BIM Heroes & Digital Strada: Turning Real Buildings into Better Information

BIM Heroes & Digital Strada: Turning Real Buildings into Better Information

Join us on the “BIM Heroes” community discussion platform. It’s a place to connect, engage, network, share, teach, learn and grow with other AEC professionals interested in digital transition and the adoption of BIM.

Be part of a global movement to provide better building and infrastructure support, through Better Information Management, positively impacting productivity, outcome, safety, and sustainability in the planning, design, construction, and management of the built environment.

Emil Indricau

Join us on the “BIM Heroes” https://www.bimhero.io/share/8ZApiHmQ6zJ9A8Yr?utm_source=manual


1. How BIM Heroes Came Together

BIM Heroes started as a simple idea: a place where BIM and digital-delivery professionals could talk honestly about what works and what fails on real projects. Instead of polished conference slides, people brought coordination clashes, messy models, and CDE frustrations into open conversation. Over time, that honesty attracted architects, engineers, contractors, 3D scanning providers, and software companies who all share the same goal: make information more reliable across the lifecycle of a building.

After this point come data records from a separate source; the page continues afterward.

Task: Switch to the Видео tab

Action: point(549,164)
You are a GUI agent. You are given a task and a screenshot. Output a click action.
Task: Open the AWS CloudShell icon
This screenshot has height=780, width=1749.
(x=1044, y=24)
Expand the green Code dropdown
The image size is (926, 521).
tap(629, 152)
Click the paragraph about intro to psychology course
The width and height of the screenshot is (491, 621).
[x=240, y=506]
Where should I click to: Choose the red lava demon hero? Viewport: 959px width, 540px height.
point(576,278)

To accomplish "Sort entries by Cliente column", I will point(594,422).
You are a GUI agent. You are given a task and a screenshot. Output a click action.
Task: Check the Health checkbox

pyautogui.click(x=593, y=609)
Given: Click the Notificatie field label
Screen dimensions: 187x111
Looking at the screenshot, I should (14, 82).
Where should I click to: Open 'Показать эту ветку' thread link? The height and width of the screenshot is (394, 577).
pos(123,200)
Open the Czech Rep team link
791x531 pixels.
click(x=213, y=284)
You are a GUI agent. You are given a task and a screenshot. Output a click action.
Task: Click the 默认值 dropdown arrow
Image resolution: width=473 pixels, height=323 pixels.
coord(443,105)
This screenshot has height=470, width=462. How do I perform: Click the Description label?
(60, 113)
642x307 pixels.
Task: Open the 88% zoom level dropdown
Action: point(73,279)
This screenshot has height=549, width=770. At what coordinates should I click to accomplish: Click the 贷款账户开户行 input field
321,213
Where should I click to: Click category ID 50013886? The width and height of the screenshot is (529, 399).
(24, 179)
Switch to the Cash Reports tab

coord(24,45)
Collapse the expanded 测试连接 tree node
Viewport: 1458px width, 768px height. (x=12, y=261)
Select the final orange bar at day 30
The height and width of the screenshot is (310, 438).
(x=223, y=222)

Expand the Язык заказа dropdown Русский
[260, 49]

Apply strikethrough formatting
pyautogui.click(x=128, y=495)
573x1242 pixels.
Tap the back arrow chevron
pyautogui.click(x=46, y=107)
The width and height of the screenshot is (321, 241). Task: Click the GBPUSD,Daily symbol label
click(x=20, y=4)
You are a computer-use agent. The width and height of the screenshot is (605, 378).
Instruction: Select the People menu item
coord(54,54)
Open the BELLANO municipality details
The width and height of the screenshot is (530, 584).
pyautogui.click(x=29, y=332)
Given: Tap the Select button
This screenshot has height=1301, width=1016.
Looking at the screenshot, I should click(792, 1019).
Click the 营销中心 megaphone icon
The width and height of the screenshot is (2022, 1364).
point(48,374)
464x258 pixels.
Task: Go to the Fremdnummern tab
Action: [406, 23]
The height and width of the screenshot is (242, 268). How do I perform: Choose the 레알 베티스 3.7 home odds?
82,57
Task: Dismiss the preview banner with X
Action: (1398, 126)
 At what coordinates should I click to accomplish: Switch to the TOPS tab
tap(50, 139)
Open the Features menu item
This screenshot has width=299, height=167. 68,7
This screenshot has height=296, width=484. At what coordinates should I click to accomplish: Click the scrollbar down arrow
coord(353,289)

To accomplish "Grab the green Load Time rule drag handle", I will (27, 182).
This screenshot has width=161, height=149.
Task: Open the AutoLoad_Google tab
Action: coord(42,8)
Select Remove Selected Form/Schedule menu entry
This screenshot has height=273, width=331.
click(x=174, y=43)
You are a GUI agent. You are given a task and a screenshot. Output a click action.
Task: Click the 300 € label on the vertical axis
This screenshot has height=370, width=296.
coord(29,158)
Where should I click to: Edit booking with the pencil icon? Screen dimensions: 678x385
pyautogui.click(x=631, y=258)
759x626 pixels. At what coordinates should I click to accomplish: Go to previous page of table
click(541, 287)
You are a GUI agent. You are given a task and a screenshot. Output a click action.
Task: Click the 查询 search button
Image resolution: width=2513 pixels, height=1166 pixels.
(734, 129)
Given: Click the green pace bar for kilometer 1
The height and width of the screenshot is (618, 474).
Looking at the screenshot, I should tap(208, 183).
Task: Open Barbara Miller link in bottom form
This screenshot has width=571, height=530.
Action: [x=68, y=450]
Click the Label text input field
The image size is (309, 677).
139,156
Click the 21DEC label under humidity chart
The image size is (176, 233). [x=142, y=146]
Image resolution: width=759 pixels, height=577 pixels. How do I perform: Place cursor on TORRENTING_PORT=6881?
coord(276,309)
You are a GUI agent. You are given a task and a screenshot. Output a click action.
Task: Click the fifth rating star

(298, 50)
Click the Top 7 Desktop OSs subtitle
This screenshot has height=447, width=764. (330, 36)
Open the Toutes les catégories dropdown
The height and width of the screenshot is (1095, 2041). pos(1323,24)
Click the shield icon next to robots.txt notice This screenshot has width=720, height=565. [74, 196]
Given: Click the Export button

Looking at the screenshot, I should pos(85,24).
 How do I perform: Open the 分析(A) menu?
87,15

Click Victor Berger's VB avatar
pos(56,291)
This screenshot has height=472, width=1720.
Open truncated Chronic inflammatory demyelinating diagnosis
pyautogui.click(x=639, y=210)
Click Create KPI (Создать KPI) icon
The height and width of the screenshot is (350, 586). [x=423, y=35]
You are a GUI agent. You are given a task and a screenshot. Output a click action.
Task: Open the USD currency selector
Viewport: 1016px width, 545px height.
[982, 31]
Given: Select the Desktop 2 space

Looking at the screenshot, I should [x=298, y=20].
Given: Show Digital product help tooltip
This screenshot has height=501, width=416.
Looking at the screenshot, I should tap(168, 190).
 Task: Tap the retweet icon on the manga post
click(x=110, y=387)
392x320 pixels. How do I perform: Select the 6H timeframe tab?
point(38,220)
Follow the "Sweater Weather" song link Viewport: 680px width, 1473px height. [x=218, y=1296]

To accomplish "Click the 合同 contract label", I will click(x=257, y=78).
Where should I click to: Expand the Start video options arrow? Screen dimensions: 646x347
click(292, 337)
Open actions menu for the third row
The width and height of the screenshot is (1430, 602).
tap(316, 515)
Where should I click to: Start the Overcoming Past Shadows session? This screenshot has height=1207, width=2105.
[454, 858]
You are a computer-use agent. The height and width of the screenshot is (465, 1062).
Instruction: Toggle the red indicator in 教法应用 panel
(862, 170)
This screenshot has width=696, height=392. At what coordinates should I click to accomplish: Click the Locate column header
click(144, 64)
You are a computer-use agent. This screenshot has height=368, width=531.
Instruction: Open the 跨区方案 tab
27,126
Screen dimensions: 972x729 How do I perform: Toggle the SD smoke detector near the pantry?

Today, BIM Heroes is a living community built on real practice, not theory.


2. A Meeting Point for BIM, ConTech, and 3D Businesses

Inside BIM Heroes, you’ll find BIM coordinators discussing clash-detection workflows alongside reality-capture specialists debating scan specifications. Architecture and construction technology teams share how they structure models so site teams can actually build from them, not just admire them. 3D software and service providers contribute tools and methods that connect point clouds, BIM models, and facility data in ways clients can understand. The result is a space where technical decisions are always tied back to programme, cost, risk, and usability.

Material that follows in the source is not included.